Durante las fiestas del Pilar, hace un puñado de años, pudimos disfrutar, en el teatro Fleta, del cabaret Tropicana De Santiago de Cuba.

Colaboré con ellos como técnico de iluminación y atendiéndoles en los traslados, sobre todo a tomar algo después de la función.

Casi todas las noches coincidíamos con los músicos de la Fiesta de la Cerveza, cuya producción artística correspondía a la misma empresa que me había contratado. Los casi dos metros de altura de Hans, bombardino de la banda tedesca, facilitaba que nos sirvieran antes que a los demás, mientras sonaba salsa en el pub la Isla.

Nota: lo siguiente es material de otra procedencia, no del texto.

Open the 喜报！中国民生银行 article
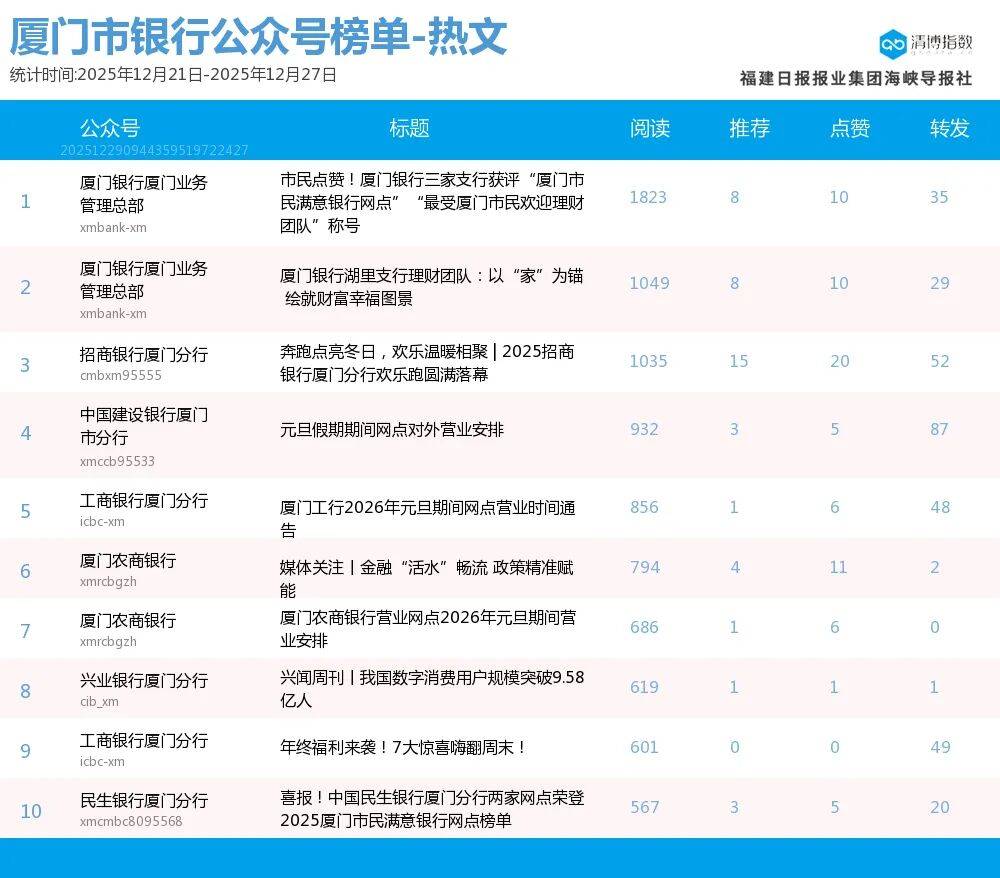This screenshot has width=1000, height=878. point(431,809)
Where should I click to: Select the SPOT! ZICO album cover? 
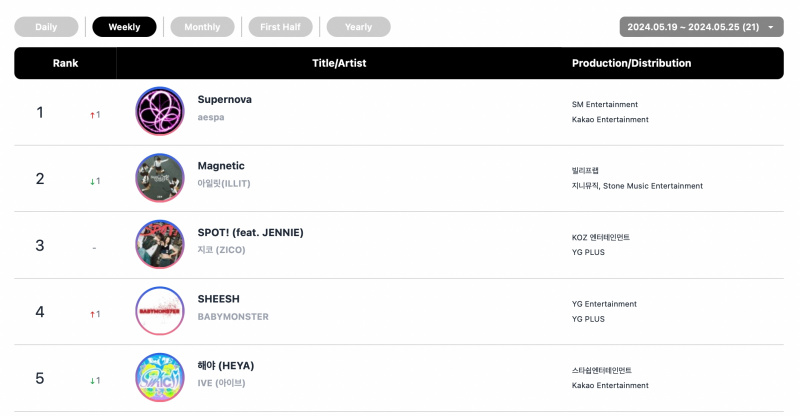tap(160, 244)
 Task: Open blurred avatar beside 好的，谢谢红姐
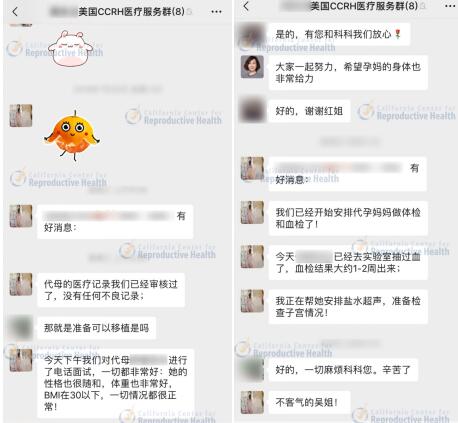252,111
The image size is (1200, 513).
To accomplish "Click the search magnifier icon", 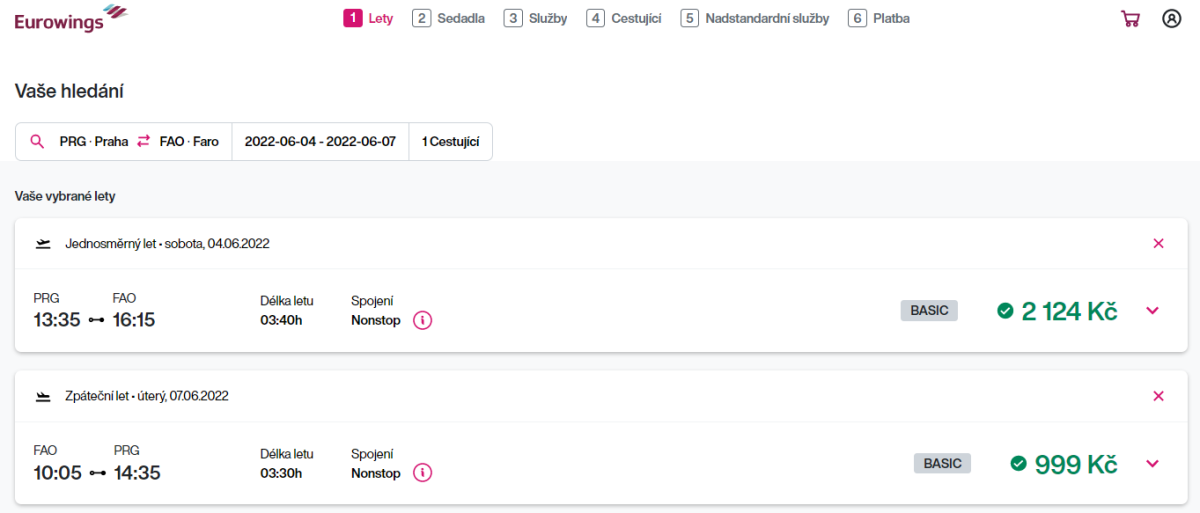I will click(x=38, y=142).
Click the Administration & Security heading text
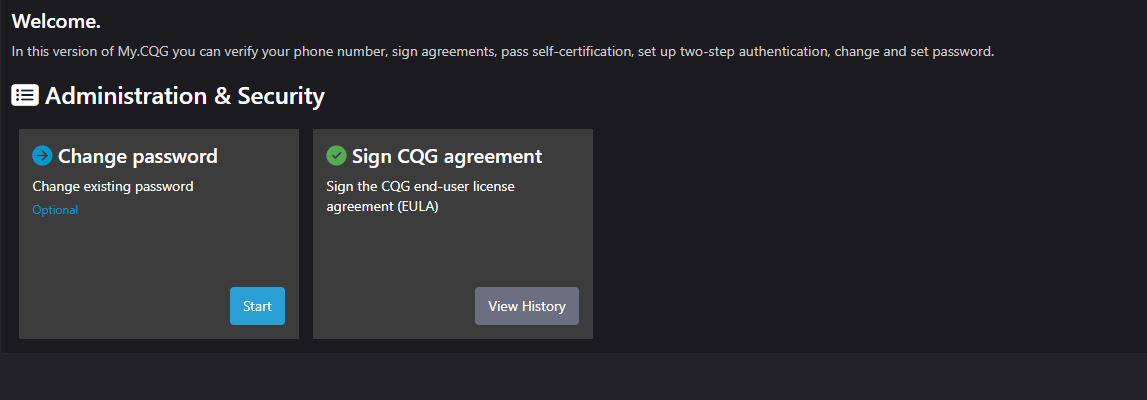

En el tumulto del bar, el camarero veía por encima de todos una cabeza rubia y unas manos, indicando el número de birras que queríamos.

A veces se arrancaba a bailar la pareja principal del ballet Tropicana y la gente se retiraba para permitir algo de espacio y ver de cerca a dos de los grandes bailarines de Cuba.

No había prisa en ir al hotel, así que cuando me presenté un día a las 10 de la mañana en el hall, ninguno de los artistas del cabaret me estaba esperando.

En poco rato, después de varios avisos a las habitaciones, conseguimos marchar, con la furgoneta llena de caras de sueño, a la Feria de Muestras, donde esperaban nuestra presencia en el estand de una conocida marca de licor.

Apenas llegamos, unas cuantas sillas sirvieron, casi, para volver a retomar el sueño.

No duró mucho el relax, pues enseguida el responsable de la megafonía se encargó de que la rumba cubana alegrase el aire del estand y alrededores.

En pocos segundos las sillas estaban vacías; toda la compañía estaba bailando. ¿Quiéen había dado la orden?

Fue entonces cuando recordé un poema de Malawi que acaba con estas palabras: “Estaré vivo mientras el aire me respire y la música me baile”.